→ **Exercices à résoudre**:
1. Recopiez le texte sur le discours du Premier ministre de « A l’issue du » jusqu'à « an par l’exécutif. » inclus, et remplacez « chef du gouvernement » par « Premier ministre ».
2. Prolongez le texte sur le discours du Premier ministre à partir de sa dernière phrase.

Le président de l'Assemblée nationale a appelé le Premier ministre à prendre des mesures pour mettre fin aux lourdeurs administratives

A l’issue du discours du Premier ministre Paul Kaba Thiéba sur la situation de la Nation ce vendredi 14 avril, le président de l’Assemblée nationale, Salif Diallo, a pris la parole pour donner son appréciation d’ensemble sur le discours du chef du gouvernement et se prononcer sur la conduite des affaires du pays en un an par l’exécutif.

Ce premier discours du Premier ministre Paul Kaba Thiéba a été globalement apprécié par le chef du parlement burkinabè, Salif Diallo

Dans l’ensemble Salif Diallo a apprécié ce premier exposé du Premier ministre Paul Kaba Thiéba sur la situation de la Nation. «Un discours d’espérance et d’espoir pour le peuple burkinabè», a-t-il laissé entendre. Il ajoutera même en guise d’encouragement : «Vous êtes sur le bon chemin».

→ **Section des données**:
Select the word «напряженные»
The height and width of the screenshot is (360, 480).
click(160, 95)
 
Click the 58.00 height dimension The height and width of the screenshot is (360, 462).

→ **Corrigé des exercices**:
1.
A l’issue du discours du Premier ministre Paul Kaba Thiéba sur la situation de la Nation ce vendredi 14 avril, le président de l’Assemblée nationale, Salif Diallo, a pris la parole pour donner son appréciation d’ensemble sur le discours du Premier ministre et se prononcer sur la conduite des affaires du pays en un an par l’exécutif.

2.
En revanche, le chef parlement semble rester sur sa faim quant au bilan de l’action gouvernementale après un an d’exercice. Comme raison à ce bilan mitigé, Salif Diallo a mis entre autres le doigt sur la question des lourdeurs administratives, notamment au niveau des procédures de décaissement des fonds. Il a cité les contrôleurs financiers qui bloqueraient l’exécution des projets et programmes. A l’entendre, si ces procédures de contrôle de l’exécution des commandes publiques peuvent permettre de combattre la corruption, elles peuvent générer aussi la corruption. «Trop de bureaucratie génère aussi la corruption». Et d’appeler le Premier ministre à revoir les choses à ce niveau. Pour accélérer justement l’exécution des commandes publiques, l’assemblée nationale a adopté l’année dernière  une loi qui jusque-là semble restée lettres mortes. Autant de situations qui ne permettent pas, à entendre Salif Diallo, d’absorber les fonds annoncés par le gouvernement dans les différents programmes et projets. En tous les cas, le Premier ministre semble être prévenu. «Sinon, s’il revient l’année prochaine pour son deuxième discours sur la situation de la Nation, l’Hémicycle risque d’être petite».